*** Opening of ENTRIES SUPPLIED ***

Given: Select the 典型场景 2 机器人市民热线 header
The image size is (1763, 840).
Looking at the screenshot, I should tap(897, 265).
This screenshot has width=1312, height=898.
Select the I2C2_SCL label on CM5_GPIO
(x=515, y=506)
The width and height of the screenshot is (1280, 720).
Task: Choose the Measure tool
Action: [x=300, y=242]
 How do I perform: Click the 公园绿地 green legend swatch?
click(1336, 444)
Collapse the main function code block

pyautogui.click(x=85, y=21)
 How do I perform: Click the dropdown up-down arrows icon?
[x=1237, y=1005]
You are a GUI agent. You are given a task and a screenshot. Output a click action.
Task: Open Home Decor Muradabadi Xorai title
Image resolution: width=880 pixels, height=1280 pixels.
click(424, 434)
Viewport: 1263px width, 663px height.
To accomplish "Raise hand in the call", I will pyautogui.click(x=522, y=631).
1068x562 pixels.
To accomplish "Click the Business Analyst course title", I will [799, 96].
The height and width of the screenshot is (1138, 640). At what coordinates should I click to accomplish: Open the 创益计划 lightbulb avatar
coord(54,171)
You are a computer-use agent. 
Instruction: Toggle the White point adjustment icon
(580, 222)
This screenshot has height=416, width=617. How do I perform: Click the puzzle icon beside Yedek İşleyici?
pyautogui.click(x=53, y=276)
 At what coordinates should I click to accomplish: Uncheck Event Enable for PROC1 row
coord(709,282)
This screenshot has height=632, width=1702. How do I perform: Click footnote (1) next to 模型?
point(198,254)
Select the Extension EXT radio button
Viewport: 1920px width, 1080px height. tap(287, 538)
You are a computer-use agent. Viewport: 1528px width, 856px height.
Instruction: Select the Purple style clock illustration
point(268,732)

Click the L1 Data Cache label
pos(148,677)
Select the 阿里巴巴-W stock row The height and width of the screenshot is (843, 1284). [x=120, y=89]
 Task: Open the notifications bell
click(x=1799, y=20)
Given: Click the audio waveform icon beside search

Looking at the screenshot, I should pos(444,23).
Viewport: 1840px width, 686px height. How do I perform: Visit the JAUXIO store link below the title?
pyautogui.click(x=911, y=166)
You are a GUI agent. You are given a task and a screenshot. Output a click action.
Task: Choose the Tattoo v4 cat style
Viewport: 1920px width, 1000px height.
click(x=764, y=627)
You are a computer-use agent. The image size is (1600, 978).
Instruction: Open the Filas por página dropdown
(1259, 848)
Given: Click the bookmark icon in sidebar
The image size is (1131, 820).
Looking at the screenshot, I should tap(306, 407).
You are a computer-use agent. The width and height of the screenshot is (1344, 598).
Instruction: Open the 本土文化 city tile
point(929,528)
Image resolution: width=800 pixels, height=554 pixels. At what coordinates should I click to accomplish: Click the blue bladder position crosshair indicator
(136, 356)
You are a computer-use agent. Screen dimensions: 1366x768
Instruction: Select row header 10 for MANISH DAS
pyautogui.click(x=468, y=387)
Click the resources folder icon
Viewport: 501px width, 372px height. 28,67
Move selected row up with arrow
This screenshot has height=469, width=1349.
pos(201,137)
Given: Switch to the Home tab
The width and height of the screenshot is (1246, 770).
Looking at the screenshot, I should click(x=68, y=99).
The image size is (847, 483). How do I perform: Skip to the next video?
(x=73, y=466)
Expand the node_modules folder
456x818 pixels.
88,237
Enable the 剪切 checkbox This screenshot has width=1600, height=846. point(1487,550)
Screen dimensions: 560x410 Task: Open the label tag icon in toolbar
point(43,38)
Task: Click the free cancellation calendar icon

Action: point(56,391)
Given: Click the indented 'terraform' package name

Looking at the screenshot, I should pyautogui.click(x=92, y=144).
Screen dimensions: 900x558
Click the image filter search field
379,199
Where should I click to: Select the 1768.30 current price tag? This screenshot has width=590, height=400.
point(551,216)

*** Close of ENTRIES SUPPLIED ***

*ACTIVITY*.
Give all of the entries again, exactly.

*TASK RESULT*.
Given: Select the 典型场景 2 机器人市民热线 header
The image size is (1763, 840).
Looking at the screenshot, I should tap(897, 265).
This screenshot has width=1312, height=898.
Select the I2C2_SCL label on CM5_GPIO
(x=515, y=506)
The width and height of the screenshot is (1280, 720).
Task: Choose the Measure tool
Action: [x=300, y=242]
 How do I perform: Click the 公园绿地 green legend swatch?
click(1336, 444)
Collapse the main function code block

pyautogui.click(x=85, y=21)
 How do I perform: Click the dropdown up-down arrows icon?
[x=1237, y=1005]
You are a GUI agent. You are given a task and a screenshot. Output a click action.
Task: Open Home Decor Muradabadi Xorai title
Image resolution: width=880 pixels, height=1280 pixels.
click(424, 434)
Viewport: 1263px width, 663px height.
To accomplish "Raise hand in the call", I will pyautogui.click(x=522, y=631).
1068x562 pixels.
To accomplish "Click the Business Analyst course title", I will [799, 96].
The height and width of the screenshot is (1138, 640). At what coordinates should I click to accomplish: Open the 创益计划 lightbulb avatar
coord(54,171)
You are a computer-use agent. 
Instruction: Toggle the White point adjustment icon
(580, 222)
This screenshot has height=416, width=617. How do I perform: Click the puzzle icon beside Yedek İşleyici?
pyautogui.click(x=53, y=276)
 At what coordinates should I click to accomplish: Uncheck Event Enable for PROC1 row
coord(709,282)
This screenshot has height=632, width=1702. How do I perform: Click footnote (1) next to 模型?
point(198,254)
Select the Extension EXT radio button
Viewport: 1920px width, 1080px height. tap(287, 538)
You are a computer-use agent. Viewport: 1528px width, 856px height.
Instruction: Select the Purple style clock illustration
point(268,732)

Click the L1 Data Cache label
pos(148,677)
Select the 阿里巴巴-W stock row The height and width of the screenshot is (843, 1284). [x=120, y=89]
 Task: Open the notifications bell
click(x=1799, y=20)
Given: Click the audio waveform icon beside search

Looking at the screenshot, I should pos(444,23).
Viewport: 1840px width, 686px height. How do I perform: Visit the JAUXIO store link below the title?
pyautogui.click(x=911, y=166)
You are a GUI agent. You are given a task and a screenshot. Output a click action.
Task: Choose the Tattoo v4 cat style
Viewport: 1920px width, 1000px height.
click(x=764, y=627)
You are a computer-use agent. The image size is (1600, 978).
Instruction: Open the Filas por página dropdown
(1259, 848)
Given: Click the bookmark icon in sidebar
The image size is (1131, 820).
Looking at the screenshot, I should tap(306, 407).
You are a computer-use agent. The width and height of the screenshot is (1344, 598).
Instruction: Open the 本土文化 city tile
point(929,528)
Image resolution: width=800 pixels, height=554 pixels. At what coordinates should I click to accomplish: Click the blue bladder position crosshair indicator
(136, 356)
You are a computer-use agent. Screen dimensions: 1366x768
Instruction: Select row header 10 for MANISH DAS
pyautogui.click(x=468, y=387)
Click the resources folder icon
Viewport: 501px width, 372px height. 28,67
Move selected row up with arrow
This screenshot has height=469, width=1349.
pos(201,137)
Given: Switch to the Home tab
The width and height of the screenshot is (1246, 770).
Looking at the screenshot, I should click(x=68, y=99).
The image size is (847, 483). How do I perform: Skip to the next video?
(x=73, y=466)
Expand the node_modules folder
456x818 pixels.
88,237
Enable the 剪切 checkbox This screenshot has width=1600, height=846. point(1487,550)
Screen dimensions: 560x410 Task: Open the label tag icon in toolbar
point(43,38)
Task: Click the free cancellation calendar icon

Action: point(56,391)
Given: Click the indented 'terraform' package name

Looking at the screenshot, I should pyautogui.click(x=92, y=144).
Screen dimensions: 900x558
Click the image filter search field
379,199
Where should I click to: Select the 1768.30 current price tag? This screenshot has width=590, height=400.
point(551,216)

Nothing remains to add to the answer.